Work instruction – Collect each line of the entries that holds the string "answer".
↓
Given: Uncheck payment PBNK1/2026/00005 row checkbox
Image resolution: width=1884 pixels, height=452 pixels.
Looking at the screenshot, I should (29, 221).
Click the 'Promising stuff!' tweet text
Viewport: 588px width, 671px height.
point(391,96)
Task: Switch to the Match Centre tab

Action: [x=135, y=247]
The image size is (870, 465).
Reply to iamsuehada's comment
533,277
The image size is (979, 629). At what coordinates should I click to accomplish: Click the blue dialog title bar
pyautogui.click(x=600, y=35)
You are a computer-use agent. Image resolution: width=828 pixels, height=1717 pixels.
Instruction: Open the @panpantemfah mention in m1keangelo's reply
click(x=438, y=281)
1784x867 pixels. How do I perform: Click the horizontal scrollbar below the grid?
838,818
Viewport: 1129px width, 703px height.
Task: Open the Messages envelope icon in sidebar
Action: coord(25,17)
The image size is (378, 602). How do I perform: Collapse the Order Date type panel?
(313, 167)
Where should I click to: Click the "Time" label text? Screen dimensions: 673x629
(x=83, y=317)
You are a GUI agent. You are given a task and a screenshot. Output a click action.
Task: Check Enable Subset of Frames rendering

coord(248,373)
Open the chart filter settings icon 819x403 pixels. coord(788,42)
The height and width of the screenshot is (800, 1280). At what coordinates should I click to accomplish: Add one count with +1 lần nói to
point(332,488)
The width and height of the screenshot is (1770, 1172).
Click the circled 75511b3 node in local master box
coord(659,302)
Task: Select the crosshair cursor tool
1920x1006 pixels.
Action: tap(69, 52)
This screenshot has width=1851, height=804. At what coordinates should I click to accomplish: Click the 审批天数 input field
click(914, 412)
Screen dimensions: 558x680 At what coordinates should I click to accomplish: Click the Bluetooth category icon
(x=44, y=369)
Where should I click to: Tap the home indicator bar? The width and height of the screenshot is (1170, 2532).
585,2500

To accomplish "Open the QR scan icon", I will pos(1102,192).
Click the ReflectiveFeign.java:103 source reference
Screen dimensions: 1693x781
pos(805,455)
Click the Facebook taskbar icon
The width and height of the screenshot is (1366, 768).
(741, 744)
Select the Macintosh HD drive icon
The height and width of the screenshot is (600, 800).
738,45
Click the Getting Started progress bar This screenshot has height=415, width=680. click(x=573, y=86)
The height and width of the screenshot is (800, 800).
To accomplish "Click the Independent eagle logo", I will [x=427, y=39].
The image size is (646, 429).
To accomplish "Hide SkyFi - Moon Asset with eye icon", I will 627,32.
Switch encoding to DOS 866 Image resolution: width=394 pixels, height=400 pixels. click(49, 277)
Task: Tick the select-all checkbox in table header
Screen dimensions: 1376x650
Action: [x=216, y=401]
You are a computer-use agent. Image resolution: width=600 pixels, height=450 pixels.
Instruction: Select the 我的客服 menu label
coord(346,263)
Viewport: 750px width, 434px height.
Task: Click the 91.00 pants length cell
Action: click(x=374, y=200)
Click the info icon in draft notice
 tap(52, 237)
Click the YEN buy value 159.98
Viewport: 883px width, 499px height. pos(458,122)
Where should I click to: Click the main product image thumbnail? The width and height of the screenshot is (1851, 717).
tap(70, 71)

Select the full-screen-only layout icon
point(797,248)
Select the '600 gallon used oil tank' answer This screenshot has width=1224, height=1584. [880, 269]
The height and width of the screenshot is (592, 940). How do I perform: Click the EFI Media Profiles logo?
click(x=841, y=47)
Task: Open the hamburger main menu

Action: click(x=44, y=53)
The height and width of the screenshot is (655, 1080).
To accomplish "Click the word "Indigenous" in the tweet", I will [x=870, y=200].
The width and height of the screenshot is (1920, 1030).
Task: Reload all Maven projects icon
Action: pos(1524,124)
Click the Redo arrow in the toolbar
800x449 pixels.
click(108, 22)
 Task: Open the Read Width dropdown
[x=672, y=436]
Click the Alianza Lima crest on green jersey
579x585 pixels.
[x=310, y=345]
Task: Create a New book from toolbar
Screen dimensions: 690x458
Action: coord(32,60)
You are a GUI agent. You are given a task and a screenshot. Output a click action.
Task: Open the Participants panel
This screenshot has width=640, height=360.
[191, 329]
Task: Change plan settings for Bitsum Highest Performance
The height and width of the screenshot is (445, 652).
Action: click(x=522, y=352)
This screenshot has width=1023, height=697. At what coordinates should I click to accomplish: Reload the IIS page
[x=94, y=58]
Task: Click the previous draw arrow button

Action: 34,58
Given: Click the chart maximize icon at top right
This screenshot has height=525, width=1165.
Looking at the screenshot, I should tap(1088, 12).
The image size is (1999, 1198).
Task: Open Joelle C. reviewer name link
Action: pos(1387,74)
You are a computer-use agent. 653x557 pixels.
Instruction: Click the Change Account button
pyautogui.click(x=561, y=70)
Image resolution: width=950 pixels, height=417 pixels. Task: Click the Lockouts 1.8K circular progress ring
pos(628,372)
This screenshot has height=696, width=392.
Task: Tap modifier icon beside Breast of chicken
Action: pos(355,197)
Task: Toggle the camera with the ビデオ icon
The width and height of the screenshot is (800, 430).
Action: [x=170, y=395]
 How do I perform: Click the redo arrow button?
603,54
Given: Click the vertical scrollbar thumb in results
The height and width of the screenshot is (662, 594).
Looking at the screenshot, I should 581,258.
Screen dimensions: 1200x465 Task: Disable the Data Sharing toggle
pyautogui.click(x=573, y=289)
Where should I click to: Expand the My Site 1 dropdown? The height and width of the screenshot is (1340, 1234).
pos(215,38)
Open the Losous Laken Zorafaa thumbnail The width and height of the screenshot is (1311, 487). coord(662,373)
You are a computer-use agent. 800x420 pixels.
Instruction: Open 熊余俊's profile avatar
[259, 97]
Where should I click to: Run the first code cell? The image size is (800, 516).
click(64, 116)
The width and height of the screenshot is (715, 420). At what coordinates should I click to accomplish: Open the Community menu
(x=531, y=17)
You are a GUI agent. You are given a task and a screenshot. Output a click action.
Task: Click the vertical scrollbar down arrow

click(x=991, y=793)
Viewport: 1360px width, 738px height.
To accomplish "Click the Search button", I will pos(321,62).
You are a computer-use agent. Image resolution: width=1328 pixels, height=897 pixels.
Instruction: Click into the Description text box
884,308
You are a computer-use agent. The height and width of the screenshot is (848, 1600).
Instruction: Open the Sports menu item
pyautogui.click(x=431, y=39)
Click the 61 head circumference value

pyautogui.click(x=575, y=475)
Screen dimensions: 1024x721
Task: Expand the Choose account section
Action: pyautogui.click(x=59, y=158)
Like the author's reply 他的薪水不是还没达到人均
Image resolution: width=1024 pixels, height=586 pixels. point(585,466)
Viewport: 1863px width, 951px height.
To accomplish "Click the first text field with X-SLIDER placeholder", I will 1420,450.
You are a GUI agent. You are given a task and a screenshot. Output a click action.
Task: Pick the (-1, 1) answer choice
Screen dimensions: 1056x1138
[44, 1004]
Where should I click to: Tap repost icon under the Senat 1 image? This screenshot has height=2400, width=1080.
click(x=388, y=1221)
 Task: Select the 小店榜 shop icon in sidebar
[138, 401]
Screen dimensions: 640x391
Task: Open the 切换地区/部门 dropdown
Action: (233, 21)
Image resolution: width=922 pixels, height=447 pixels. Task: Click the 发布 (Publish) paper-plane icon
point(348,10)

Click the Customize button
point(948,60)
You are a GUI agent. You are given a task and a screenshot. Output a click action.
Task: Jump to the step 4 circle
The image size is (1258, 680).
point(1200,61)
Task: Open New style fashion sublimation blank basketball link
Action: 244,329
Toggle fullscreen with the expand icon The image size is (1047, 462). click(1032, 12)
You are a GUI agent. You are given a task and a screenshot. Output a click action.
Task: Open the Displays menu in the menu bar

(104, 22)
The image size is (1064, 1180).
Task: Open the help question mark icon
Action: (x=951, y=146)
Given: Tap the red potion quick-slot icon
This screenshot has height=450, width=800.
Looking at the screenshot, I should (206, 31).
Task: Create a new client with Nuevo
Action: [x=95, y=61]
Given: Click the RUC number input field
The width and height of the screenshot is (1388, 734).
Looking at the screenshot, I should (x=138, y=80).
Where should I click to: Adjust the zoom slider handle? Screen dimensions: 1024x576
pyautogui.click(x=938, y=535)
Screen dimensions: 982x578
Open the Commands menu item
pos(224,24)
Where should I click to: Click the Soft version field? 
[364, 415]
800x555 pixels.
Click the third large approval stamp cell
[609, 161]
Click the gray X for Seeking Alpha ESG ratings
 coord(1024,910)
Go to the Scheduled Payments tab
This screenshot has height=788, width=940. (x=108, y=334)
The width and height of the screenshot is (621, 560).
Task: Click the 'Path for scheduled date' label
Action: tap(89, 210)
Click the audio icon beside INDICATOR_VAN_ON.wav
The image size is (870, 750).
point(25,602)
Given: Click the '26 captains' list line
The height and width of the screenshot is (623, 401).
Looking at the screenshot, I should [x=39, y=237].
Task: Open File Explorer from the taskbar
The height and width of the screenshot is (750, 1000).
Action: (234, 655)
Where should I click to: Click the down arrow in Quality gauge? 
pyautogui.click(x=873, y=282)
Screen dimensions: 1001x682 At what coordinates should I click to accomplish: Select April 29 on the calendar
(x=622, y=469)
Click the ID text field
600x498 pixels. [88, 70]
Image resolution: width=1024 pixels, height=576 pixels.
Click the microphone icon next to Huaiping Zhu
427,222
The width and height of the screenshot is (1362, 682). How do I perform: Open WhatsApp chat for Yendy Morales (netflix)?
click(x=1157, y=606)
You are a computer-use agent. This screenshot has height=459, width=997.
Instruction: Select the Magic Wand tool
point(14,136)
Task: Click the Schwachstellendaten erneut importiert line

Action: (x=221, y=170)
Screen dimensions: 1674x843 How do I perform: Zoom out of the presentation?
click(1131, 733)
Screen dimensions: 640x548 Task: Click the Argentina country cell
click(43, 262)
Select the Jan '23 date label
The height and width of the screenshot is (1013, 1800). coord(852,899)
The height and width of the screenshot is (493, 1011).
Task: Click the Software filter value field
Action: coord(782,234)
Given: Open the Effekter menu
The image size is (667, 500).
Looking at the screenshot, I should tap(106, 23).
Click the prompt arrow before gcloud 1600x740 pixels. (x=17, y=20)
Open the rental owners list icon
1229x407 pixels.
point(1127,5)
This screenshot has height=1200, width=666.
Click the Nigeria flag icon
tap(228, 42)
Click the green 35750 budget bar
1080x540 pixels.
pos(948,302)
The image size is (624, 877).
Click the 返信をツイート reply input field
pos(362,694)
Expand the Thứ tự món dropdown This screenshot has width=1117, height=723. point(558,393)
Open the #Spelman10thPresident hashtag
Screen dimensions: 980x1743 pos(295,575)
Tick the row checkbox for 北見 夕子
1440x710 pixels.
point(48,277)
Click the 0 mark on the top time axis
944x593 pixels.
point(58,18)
↑
Expected output –
Select the '600 gallon used oil tank' answer This screenshot has width=1224, height=1584. [880, 269]
Task: Pick the (-1, 1) answer choice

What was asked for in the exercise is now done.